● Records for processing:

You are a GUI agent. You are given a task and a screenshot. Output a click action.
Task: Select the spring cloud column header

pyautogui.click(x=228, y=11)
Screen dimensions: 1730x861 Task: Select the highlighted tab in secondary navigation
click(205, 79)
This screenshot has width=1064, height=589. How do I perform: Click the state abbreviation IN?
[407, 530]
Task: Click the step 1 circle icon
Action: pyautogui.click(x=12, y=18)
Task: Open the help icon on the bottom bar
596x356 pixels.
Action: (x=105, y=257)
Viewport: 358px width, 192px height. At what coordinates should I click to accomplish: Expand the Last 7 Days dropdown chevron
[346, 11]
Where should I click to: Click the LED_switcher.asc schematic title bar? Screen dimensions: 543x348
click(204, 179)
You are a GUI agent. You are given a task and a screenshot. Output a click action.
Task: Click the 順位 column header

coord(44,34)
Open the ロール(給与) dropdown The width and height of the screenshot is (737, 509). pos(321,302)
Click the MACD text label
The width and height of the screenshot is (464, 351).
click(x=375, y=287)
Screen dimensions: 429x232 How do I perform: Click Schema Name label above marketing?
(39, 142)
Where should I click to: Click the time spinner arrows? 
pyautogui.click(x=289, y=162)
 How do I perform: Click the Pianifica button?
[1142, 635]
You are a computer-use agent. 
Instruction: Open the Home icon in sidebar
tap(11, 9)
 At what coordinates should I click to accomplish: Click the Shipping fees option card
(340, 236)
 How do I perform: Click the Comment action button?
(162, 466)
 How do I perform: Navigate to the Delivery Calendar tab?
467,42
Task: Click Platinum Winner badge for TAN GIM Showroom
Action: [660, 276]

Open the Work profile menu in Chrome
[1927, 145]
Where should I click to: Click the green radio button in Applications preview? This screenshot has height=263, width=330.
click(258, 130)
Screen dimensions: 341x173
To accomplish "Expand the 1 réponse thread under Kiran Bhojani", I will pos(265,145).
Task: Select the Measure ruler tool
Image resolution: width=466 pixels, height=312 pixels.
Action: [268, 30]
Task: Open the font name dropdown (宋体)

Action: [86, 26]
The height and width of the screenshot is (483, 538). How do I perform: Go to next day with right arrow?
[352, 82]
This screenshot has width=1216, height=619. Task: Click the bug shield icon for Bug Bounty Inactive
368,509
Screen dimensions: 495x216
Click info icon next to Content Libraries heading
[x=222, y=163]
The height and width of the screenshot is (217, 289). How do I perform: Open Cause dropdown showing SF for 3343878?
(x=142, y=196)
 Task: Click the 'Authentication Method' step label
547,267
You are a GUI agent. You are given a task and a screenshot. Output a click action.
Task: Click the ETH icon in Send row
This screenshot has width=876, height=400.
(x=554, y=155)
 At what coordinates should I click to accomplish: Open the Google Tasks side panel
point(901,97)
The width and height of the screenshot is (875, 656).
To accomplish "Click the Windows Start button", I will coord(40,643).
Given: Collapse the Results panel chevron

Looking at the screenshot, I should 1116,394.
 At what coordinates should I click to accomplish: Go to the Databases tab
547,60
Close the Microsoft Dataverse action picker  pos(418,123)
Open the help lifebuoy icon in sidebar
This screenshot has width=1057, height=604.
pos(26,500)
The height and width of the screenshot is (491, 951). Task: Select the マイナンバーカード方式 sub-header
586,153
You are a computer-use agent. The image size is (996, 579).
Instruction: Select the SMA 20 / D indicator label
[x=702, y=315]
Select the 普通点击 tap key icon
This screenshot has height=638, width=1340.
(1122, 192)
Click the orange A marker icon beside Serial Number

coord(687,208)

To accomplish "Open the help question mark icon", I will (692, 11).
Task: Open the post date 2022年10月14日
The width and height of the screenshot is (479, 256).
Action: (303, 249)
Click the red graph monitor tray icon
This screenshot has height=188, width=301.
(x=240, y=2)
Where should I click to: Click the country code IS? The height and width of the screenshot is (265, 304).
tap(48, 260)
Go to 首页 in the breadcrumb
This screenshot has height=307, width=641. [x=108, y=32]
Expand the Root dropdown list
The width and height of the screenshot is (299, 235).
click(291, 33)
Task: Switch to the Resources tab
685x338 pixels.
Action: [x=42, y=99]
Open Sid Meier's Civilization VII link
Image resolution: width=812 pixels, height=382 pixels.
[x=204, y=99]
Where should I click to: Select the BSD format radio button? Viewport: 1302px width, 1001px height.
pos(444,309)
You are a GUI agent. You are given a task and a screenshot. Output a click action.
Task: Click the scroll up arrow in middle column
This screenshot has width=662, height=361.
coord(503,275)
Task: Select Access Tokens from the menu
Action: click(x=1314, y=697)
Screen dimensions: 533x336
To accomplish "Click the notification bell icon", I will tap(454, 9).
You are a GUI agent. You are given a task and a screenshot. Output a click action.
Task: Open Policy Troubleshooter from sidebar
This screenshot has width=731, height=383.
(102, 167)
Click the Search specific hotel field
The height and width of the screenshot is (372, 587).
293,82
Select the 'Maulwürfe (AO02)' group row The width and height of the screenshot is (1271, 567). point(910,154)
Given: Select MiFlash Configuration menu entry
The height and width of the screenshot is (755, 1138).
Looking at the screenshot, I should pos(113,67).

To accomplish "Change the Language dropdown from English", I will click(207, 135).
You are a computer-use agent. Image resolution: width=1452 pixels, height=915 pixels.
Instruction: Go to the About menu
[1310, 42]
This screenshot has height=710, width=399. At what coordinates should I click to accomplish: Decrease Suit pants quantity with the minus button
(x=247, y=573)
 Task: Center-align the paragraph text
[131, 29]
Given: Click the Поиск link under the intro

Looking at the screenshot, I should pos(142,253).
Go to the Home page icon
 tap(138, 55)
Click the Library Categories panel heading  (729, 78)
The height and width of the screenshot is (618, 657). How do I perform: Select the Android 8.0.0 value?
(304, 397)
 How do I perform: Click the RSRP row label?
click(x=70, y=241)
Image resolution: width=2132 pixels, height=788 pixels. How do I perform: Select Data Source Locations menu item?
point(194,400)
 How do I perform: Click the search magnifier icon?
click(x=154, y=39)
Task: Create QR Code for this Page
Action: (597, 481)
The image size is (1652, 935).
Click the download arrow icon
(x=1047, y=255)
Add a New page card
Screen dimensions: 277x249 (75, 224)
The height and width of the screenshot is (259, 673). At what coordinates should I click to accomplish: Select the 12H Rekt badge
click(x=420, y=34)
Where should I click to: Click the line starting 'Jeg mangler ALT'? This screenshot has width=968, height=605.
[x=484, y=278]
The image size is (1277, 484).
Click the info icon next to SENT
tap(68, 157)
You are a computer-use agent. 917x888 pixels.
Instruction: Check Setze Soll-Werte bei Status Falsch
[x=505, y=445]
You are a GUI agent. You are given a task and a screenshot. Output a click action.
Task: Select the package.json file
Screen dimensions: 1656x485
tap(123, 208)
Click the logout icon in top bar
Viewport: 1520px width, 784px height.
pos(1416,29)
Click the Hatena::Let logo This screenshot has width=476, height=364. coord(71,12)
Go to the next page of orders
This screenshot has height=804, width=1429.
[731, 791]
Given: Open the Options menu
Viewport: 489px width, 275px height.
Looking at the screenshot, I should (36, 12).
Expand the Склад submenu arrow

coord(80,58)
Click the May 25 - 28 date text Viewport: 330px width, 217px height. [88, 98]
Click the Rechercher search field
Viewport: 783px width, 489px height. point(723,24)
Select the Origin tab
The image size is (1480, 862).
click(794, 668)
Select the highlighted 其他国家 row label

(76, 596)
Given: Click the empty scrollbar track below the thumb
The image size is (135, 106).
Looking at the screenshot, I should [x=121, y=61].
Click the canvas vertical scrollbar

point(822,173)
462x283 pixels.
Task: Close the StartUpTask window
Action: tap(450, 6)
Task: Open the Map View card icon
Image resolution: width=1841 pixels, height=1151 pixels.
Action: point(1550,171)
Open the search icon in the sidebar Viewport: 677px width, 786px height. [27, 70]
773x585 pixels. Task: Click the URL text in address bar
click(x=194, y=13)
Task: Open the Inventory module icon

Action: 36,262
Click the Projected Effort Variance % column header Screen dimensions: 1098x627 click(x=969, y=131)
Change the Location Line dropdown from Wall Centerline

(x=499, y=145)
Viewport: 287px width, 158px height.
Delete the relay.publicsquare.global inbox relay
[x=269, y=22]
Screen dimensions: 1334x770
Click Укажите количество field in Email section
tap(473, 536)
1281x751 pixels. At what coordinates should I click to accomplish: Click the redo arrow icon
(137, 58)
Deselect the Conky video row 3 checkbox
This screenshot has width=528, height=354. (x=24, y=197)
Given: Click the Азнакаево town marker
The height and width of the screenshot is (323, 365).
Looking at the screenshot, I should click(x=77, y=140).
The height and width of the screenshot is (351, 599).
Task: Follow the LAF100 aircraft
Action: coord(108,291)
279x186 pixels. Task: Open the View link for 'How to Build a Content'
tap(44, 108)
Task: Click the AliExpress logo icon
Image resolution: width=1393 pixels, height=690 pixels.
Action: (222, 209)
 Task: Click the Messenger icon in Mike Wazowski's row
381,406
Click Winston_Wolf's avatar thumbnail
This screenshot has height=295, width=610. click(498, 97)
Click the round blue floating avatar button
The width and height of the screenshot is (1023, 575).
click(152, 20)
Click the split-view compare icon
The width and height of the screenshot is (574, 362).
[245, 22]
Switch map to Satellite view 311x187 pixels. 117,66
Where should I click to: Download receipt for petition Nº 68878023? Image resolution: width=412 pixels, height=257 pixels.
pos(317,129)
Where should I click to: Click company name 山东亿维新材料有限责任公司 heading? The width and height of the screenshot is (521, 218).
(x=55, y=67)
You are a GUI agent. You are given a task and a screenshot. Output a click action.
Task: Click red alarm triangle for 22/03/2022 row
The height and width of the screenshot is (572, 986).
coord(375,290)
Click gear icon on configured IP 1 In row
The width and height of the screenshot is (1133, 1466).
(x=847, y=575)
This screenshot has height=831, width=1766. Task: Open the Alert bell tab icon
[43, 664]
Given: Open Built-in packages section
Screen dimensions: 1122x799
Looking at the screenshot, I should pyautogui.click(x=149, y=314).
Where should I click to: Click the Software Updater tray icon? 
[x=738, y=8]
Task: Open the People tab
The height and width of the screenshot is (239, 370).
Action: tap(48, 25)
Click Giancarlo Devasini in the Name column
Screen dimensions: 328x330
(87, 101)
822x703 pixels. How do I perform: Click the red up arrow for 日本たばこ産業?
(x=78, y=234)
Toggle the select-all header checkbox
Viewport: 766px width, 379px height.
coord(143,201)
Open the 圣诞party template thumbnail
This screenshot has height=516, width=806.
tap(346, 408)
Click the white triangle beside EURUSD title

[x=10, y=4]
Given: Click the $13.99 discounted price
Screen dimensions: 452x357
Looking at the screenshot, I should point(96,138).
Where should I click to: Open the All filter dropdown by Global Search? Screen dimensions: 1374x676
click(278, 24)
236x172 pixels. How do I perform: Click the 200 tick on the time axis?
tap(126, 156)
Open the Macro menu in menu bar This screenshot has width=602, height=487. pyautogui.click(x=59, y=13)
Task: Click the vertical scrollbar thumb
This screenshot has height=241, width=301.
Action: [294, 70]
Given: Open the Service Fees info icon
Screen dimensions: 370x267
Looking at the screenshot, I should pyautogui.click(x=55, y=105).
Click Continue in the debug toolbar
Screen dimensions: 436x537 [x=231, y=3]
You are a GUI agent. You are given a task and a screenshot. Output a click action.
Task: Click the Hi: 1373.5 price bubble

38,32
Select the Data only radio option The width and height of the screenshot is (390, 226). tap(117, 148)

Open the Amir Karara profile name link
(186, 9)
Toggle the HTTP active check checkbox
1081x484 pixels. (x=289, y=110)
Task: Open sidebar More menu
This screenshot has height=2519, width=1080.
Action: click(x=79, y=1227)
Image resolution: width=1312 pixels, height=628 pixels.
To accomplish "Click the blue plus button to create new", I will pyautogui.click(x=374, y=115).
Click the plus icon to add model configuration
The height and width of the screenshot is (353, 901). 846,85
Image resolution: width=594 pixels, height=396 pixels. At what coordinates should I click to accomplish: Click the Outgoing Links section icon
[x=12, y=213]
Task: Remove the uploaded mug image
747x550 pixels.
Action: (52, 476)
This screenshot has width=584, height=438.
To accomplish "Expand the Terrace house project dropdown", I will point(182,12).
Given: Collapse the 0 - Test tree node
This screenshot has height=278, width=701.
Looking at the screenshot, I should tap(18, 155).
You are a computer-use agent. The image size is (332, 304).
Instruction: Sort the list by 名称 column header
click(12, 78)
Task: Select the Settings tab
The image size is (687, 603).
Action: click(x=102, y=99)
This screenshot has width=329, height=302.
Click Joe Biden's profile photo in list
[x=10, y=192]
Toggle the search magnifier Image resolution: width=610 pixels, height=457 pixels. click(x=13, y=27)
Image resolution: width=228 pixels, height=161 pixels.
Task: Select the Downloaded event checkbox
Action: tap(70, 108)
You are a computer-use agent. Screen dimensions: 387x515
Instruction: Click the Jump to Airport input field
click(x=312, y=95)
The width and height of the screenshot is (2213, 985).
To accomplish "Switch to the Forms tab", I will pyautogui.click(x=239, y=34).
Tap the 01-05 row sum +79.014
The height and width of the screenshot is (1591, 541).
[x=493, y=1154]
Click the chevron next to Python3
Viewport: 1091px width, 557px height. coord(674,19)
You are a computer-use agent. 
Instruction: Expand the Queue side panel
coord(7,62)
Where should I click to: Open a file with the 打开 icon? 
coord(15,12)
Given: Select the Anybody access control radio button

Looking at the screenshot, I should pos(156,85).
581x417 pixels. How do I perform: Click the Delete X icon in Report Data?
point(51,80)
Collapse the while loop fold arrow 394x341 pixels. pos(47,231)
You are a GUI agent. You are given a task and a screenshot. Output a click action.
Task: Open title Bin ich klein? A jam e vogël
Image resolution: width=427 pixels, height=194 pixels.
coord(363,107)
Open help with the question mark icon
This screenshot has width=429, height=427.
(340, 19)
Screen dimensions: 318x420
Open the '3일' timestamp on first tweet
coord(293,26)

● The task: Put the rows into a numbered list, starting with the line that contains "Select the 'Maulwürfe" and ending with the line that contains "Click the Library", and leave out any blank lines.

● Solution below:
1. Select the 'Maulwürfe (AO02)' group row The width and height of the screenshot is (1271, 567). point(910,154)
2. Given: Select MiFlash Configuration menu entry
3. The height and width of the screenshot is (755, 1138).
4. Looking at the screenshot, I should pos(113,67).
5. To accomplish "Change the Language dropdown from English", I will click(207, 135).
6. You are a computer-use agent. Image resolution: width=1452 pixels, height=915 pixels.
7. Instruction: Go to the About menu
8. [1310, 42]
9. This screenshot has height=710, width=399. At what coordinates should I click to accomplish: Decrease Suit pants quantity with the minus button
10. (x=247, y=573)
11.  Task: Center-align the paragraph text
12. [131, 29]
13. Given: Click the Поиск link under the intro
14. Looking at the screenshot, I should pos(142,253).
15. Go to the Home page icon
16.  tap(138, 55)
17. Click the Library Categories panel heading  (729, 78)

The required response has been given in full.